Unsurprisingly, letting the most egregious human rights violators run the Council has dire consequences, as powerful human rights violators avoid scrutiny of their human rights records by the Council. That is why China, Cuba, Qatar, and Saudi Arabia have never been the subject of a resolution of condemnation in the history of the Security Council.
at the same time,36 percentMost of the council's country-specific condemnations are directed at Israel, the only Jewish state and the only democracy in the Middle East.
Furthermore, the system also gives human rights violators the opportunity to elevate fake human rights “experts” known as special procedures, which follow the orders of the repressive regimes that support them.
For example, one of the most notorious so-called experts is Alena Doohan, the Special Rapporteur on unilateral coercive measures, a euphemism for Western sanctions against human rights violators such as Russia and Syria. The obligation was created by the Non-Aligned Movement, an influential anti-Western group of 120 countries whose members include Cuba, Iran, North Korea, Qatar, Saudi Arabia and Venezuela.

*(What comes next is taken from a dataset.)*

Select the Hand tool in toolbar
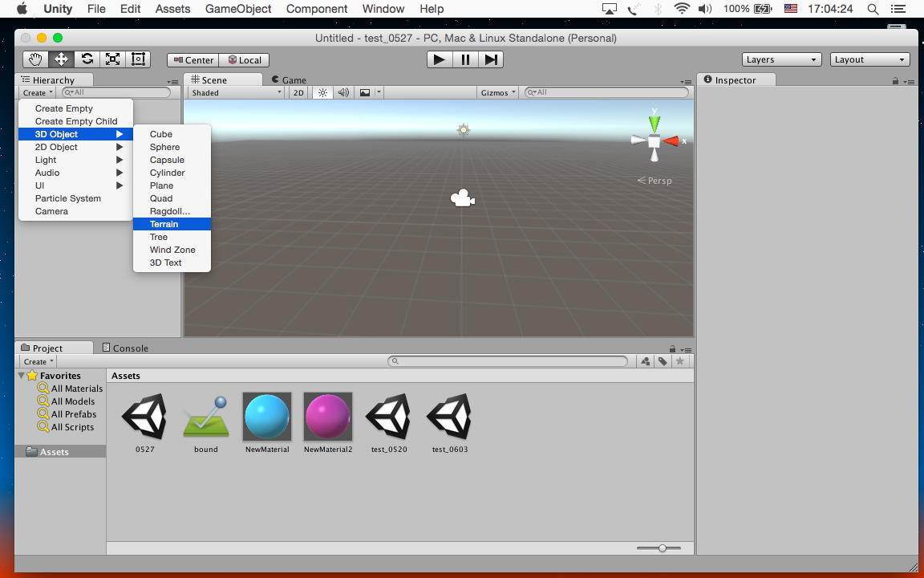 coord(35,59)
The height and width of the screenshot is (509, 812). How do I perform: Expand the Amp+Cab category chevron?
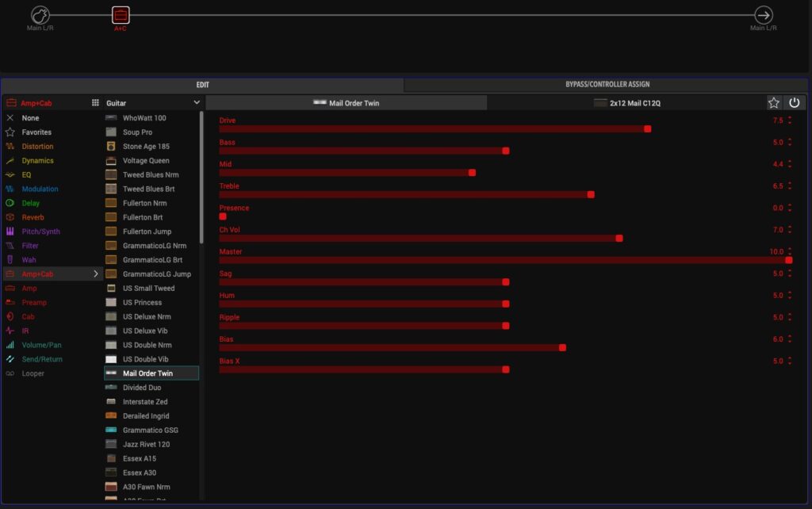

In May, Doohan became the first UN expert allowed to visit Xinjiang on a publicity visit to areas of China where well-documented ethnic cleansing of the Uyghur people has taken place.
At the same time, in her office$200,000From China. Therefore, her subsequent reports and videosdrawnShe said oppressed Uyghur Muslims were happy and refused to hold the Chinese government accountable for its crimes.
Meaningful reforms are needed to restore the UN Human Rights Council to its role as a true defender of human rights, free from the influence of human rights abusers.
First, democracies should stop voting to elect human rights violators to councils. They should also speak out against so-called human rights experts who use their mandate to violate fundamental rights.
Rather than prop up this flawed system that makes a mockery of human rights, human rights-minded democracies should lead the call for change.
Dina Rovner is a legal advisor at UN Watch, an independent human rights monitoring organization in Geneva, Switzerland.